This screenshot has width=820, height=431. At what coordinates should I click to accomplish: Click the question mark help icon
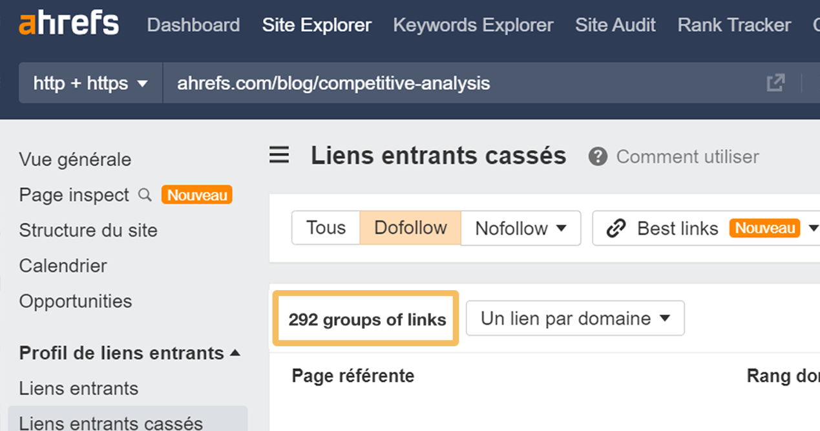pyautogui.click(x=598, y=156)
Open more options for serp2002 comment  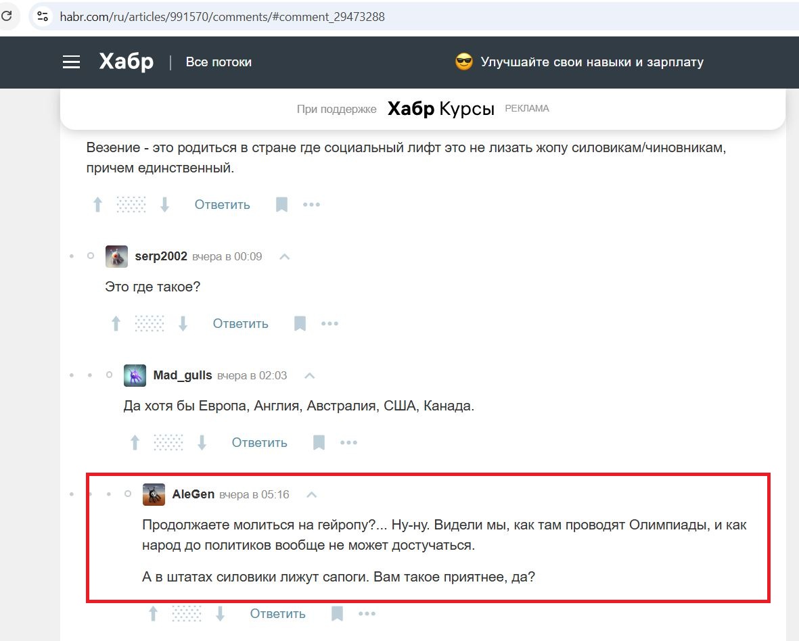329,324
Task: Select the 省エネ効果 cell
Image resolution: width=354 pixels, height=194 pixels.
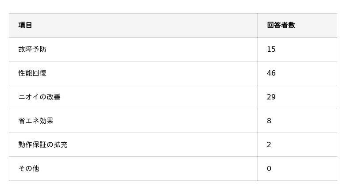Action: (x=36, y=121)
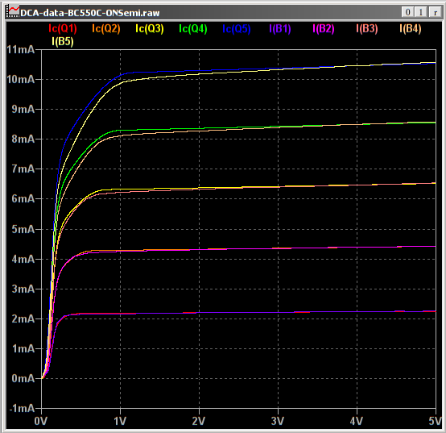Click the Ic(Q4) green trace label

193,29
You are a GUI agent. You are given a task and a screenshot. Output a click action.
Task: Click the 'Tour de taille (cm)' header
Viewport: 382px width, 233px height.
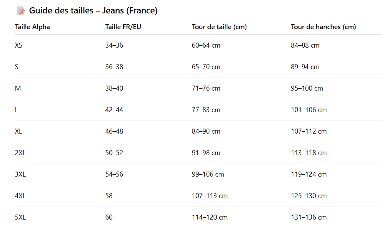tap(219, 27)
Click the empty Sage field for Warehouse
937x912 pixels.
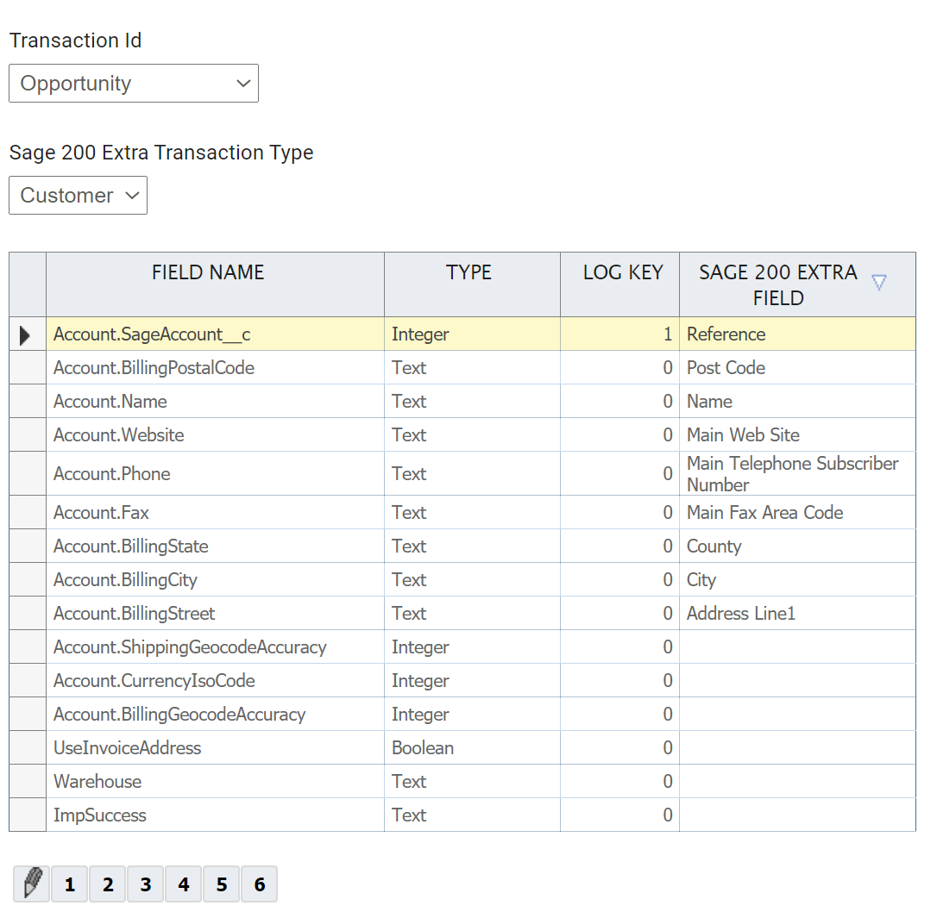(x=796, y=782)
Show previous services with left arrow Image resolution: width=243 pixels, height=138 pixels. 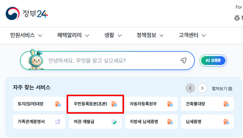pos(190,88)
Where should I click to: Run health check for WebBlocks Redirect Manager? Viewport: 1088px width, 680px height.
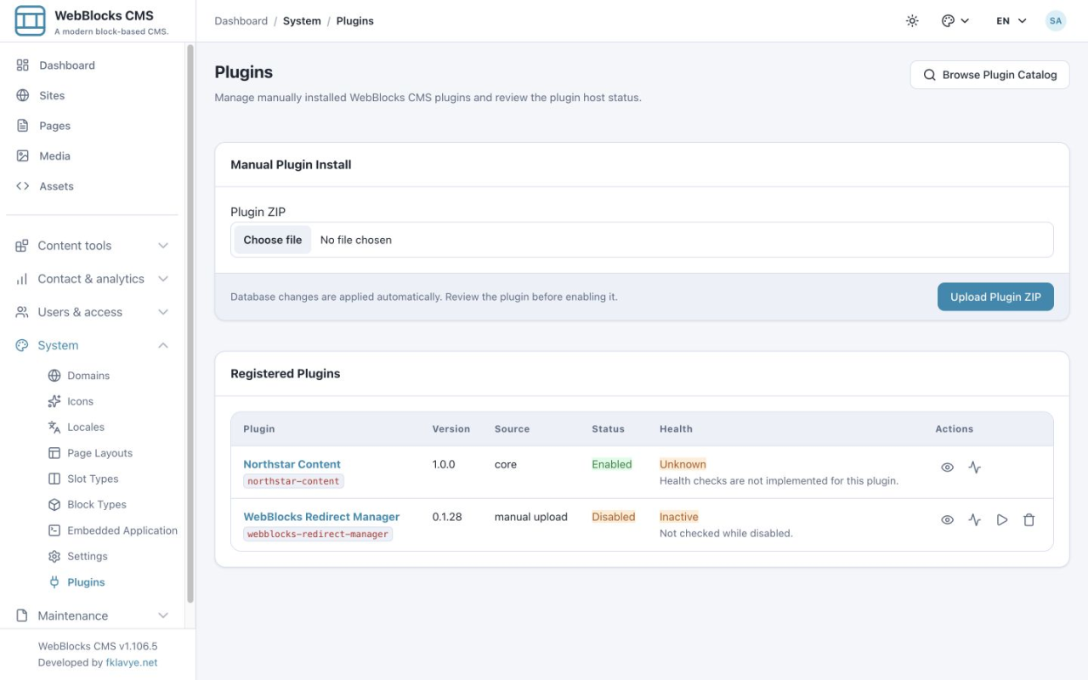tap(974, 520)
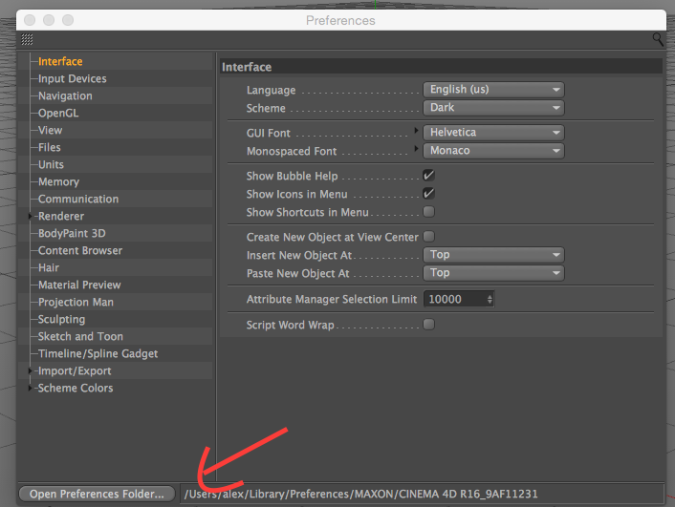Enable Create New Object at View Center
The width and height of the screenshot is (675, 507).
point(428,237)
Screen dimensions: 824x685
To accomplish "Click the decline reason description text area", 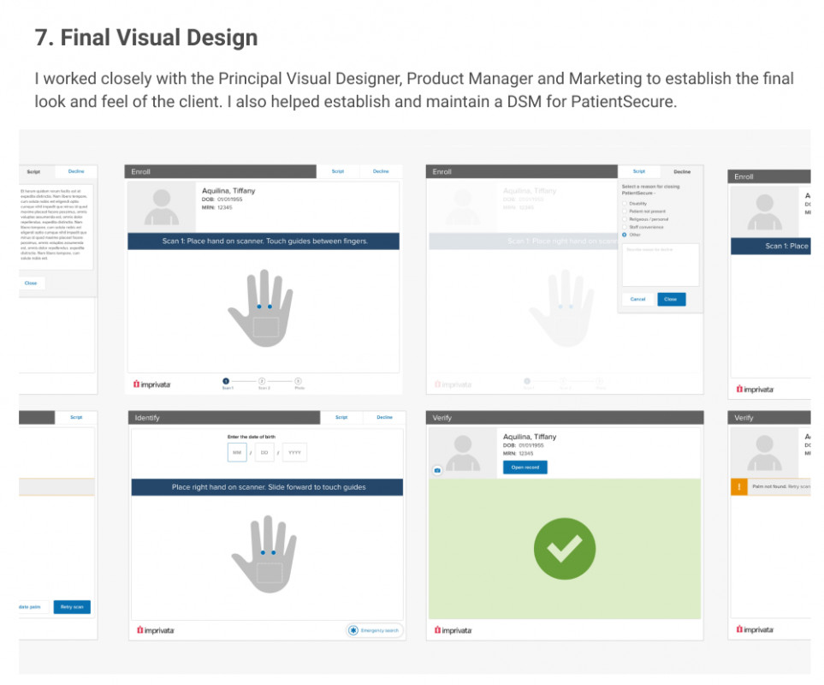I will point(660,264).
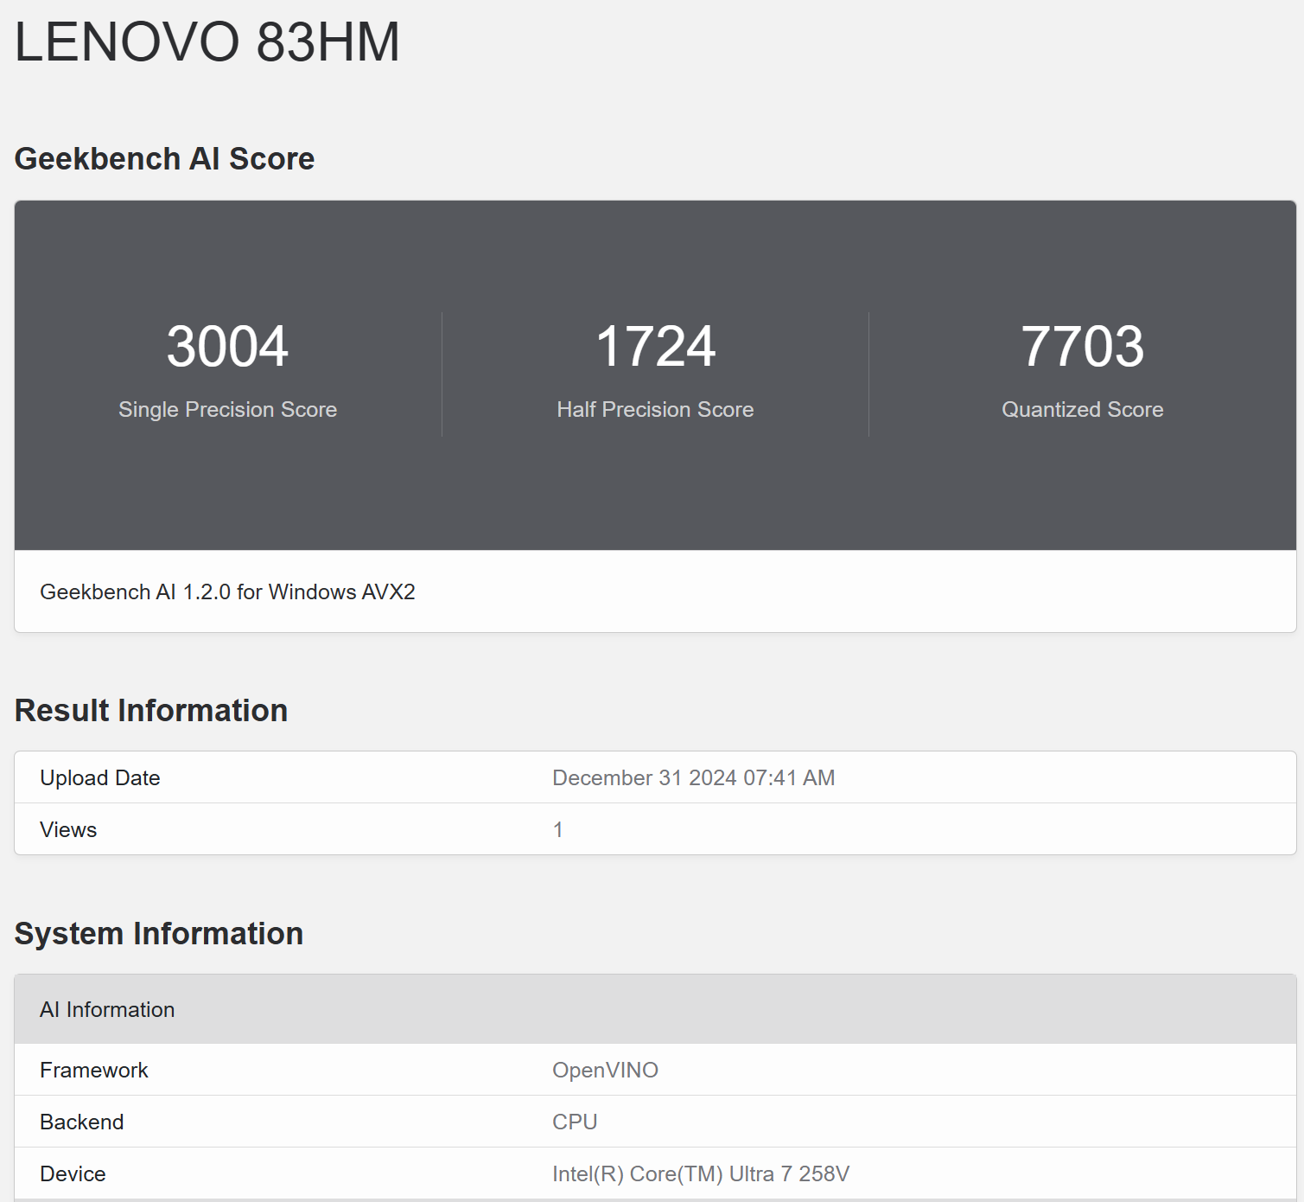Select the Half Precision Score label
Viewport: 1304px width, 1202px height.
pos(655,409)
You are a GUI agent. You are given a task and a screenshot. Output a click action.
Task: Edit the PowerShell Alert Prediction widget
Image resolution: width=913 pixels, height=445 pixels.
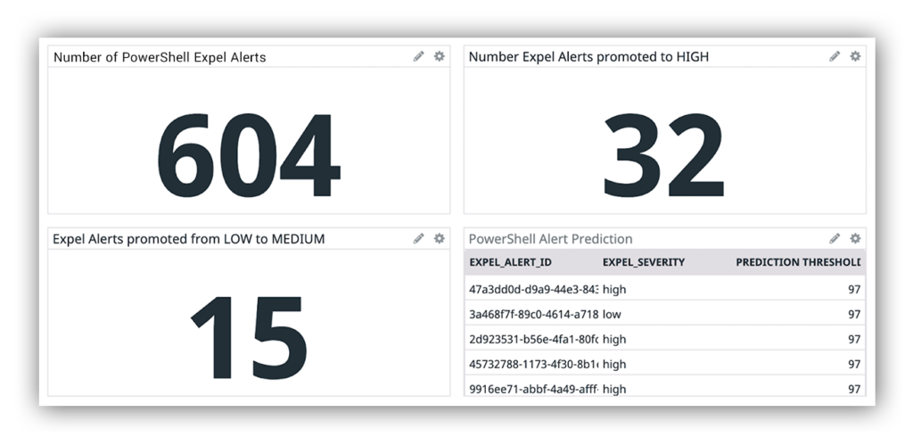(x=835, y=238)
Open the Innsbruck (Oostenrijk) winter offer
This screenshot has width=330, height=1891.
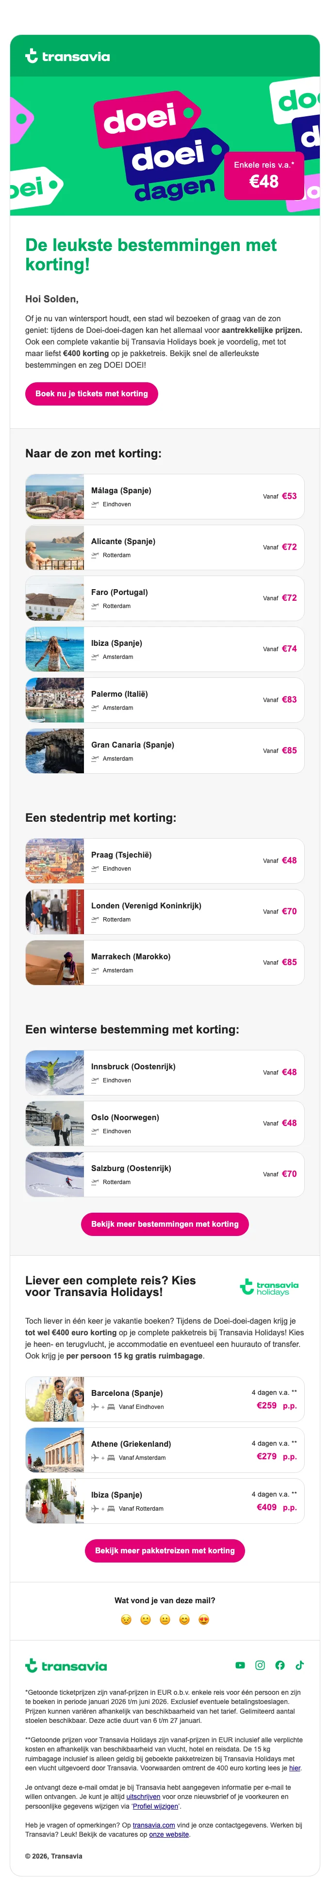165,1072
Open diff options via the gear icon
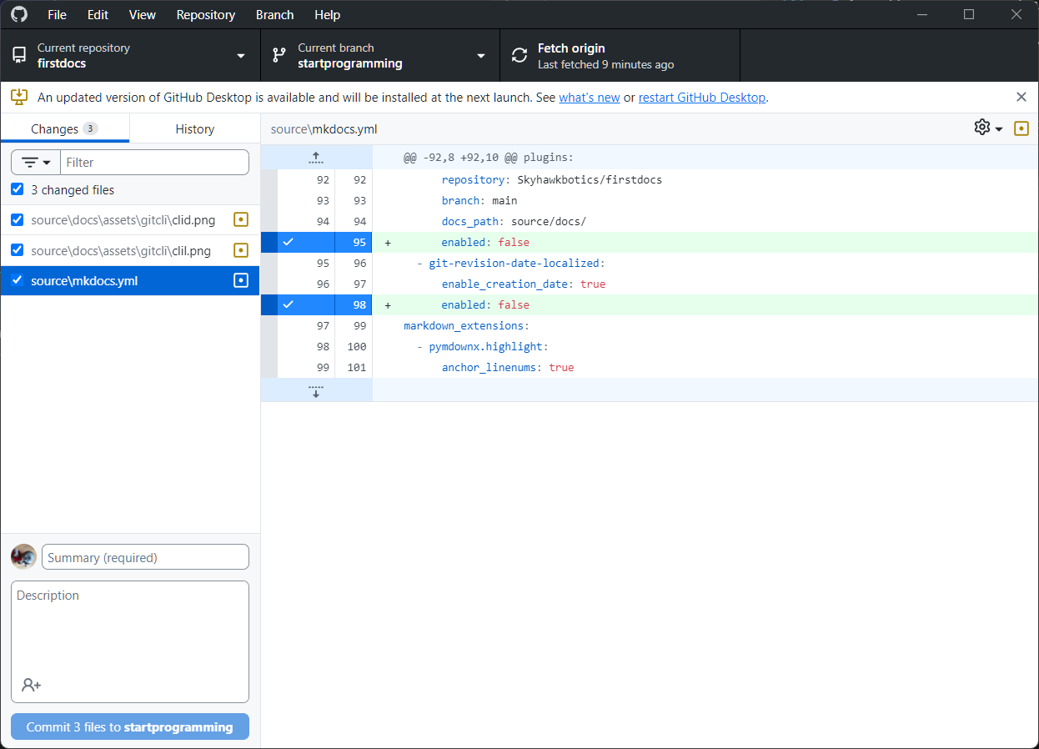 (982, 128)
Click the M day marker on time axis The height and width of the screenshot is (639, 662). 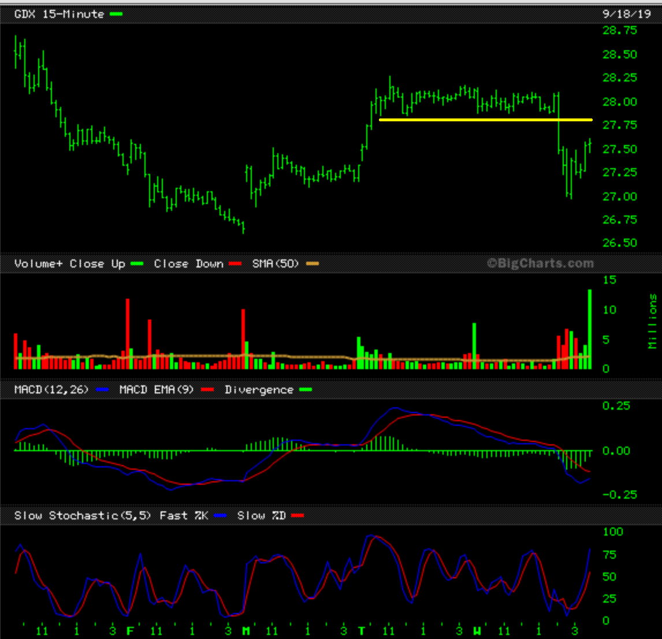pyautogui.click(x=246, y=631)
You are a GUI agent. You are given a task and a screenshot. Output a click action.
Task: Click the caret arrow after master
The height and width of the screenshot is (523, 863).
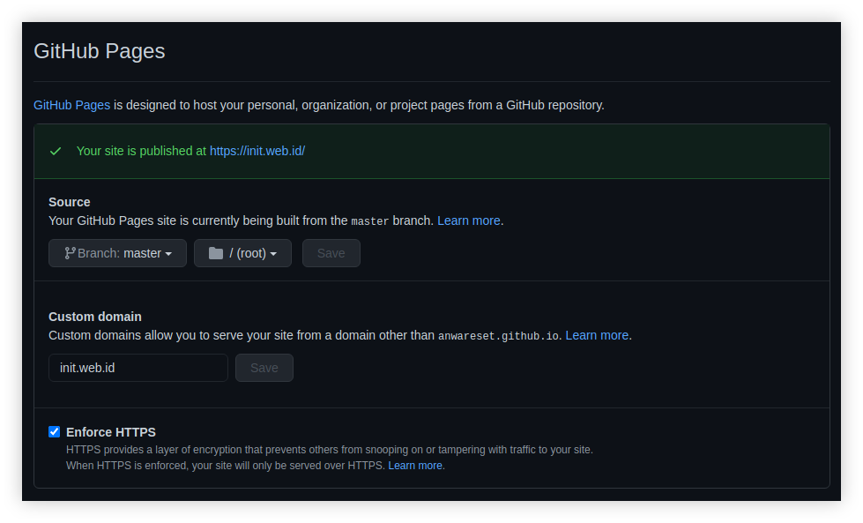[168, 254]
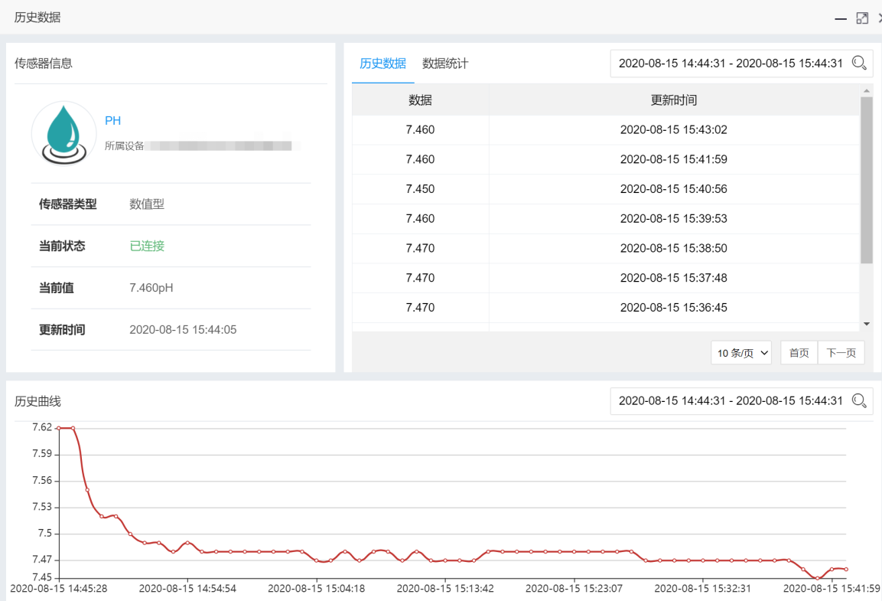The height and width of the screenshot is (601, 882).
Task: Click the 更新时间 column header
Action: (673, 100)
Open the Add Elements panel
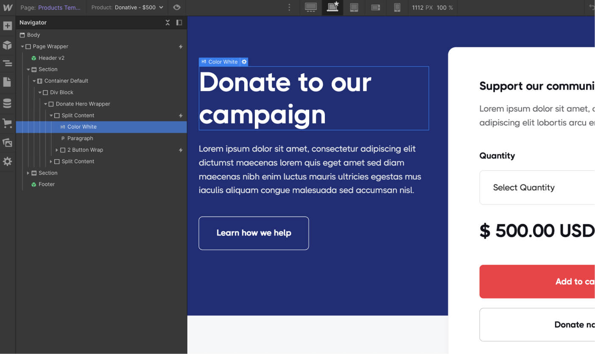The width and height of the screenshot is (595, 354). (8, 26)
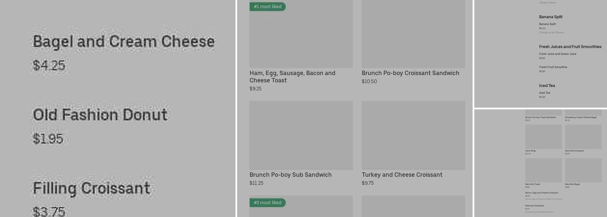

==*==

- **What to do**: Starting with the line that contains "Task: Click the caret arrow after master", repeat each line exactly through the last line of the data above, and nothing more; the pictures stay out.

- **Written answer**:
Task: Click the caret arrow after master
The height and width of the screenshot is (523, 863).
[168, 254]
The height and width of the screenshot is (601, 882).
Task: Click the 更新时间 column header
Action: (673, 100)
Open the Add Elements panel
The width and height of the screenshot is (595, 354). (8, 26)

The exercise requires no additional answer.